[Saved data entries]
☆ ☆ ☆ ☆
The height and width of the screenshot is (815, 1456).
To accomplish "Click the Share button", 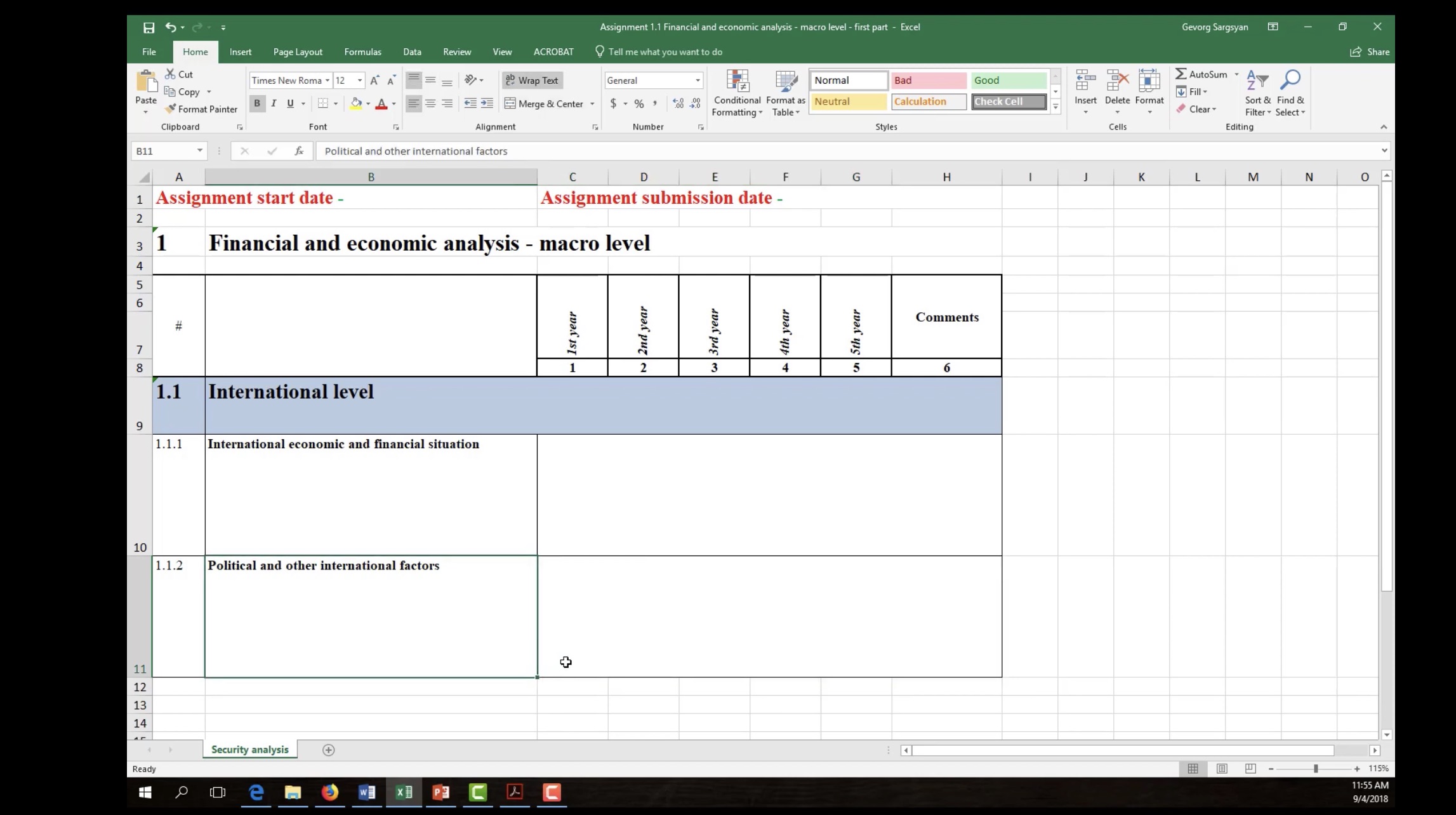I will coord(1370,52).
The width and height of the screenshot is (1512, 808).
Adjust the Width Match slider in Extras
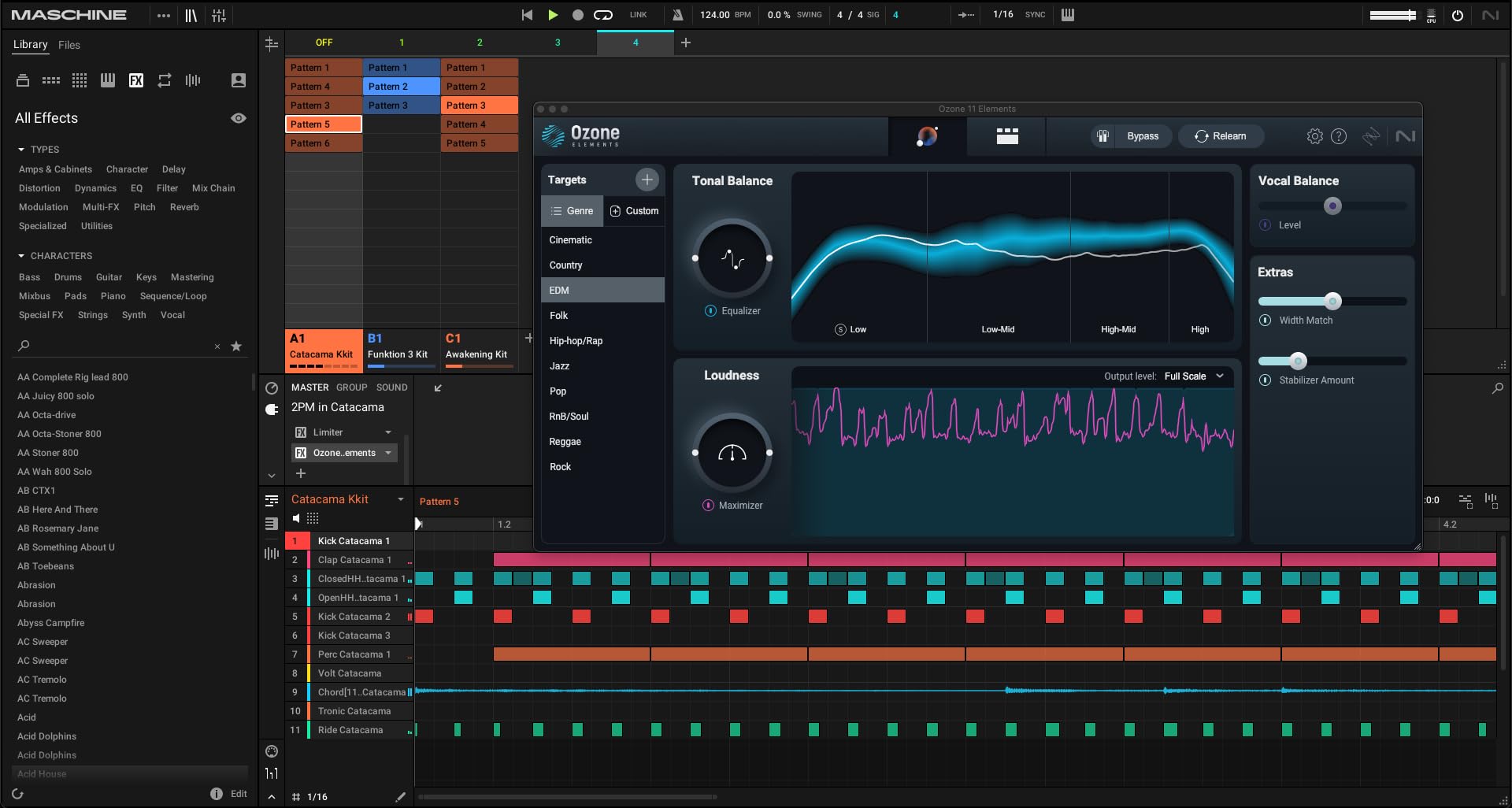(1333, 301)
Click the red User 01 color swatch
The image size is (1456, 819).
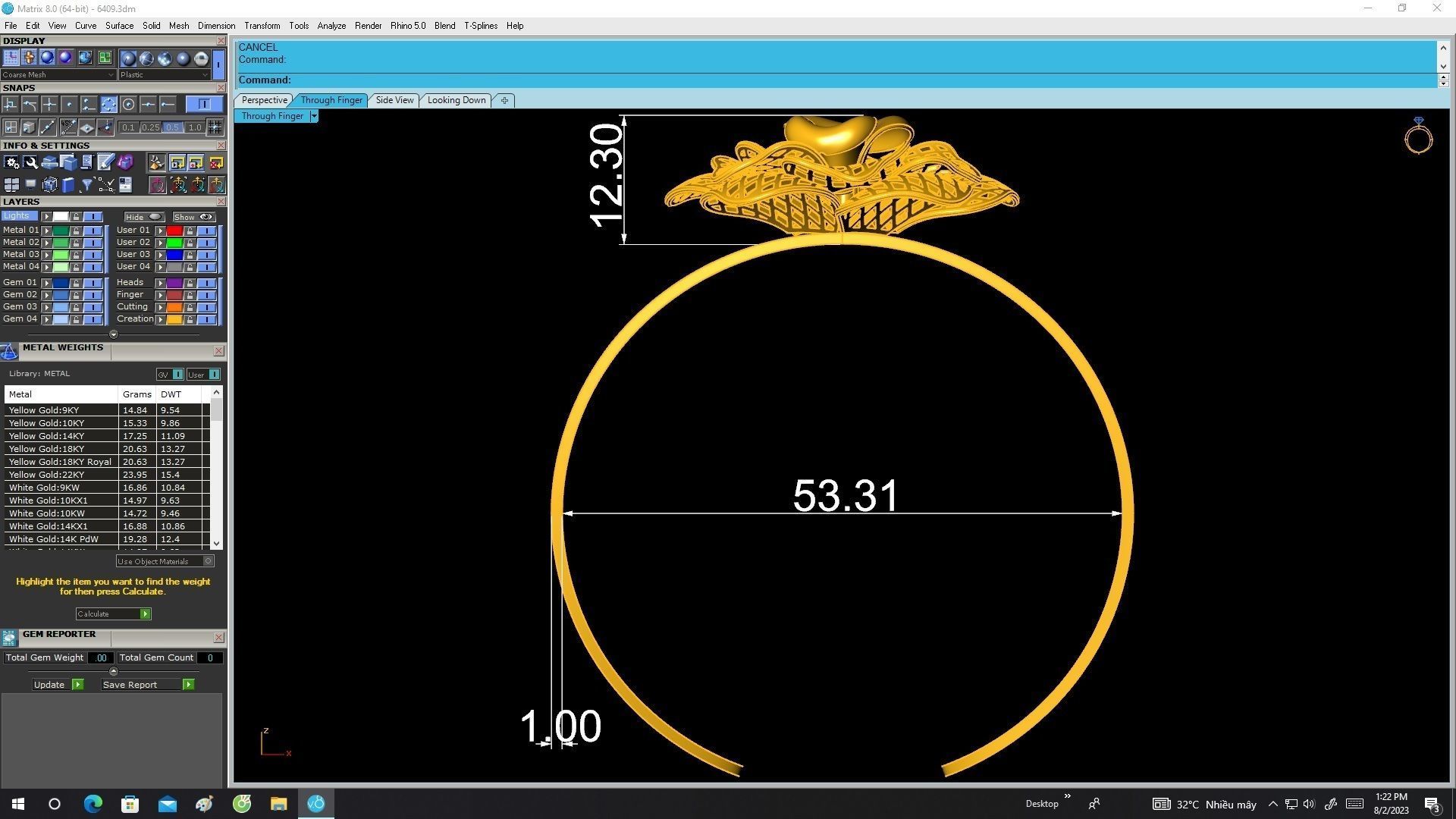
☆ ☆ ☆ ☆
* **Task description**:
In the records above, each line with the string "height" should be copied.

* **Written answer**:
The height and width of the screenshot is (815, 1456).
The width and height of the screenshot is (1512, 808).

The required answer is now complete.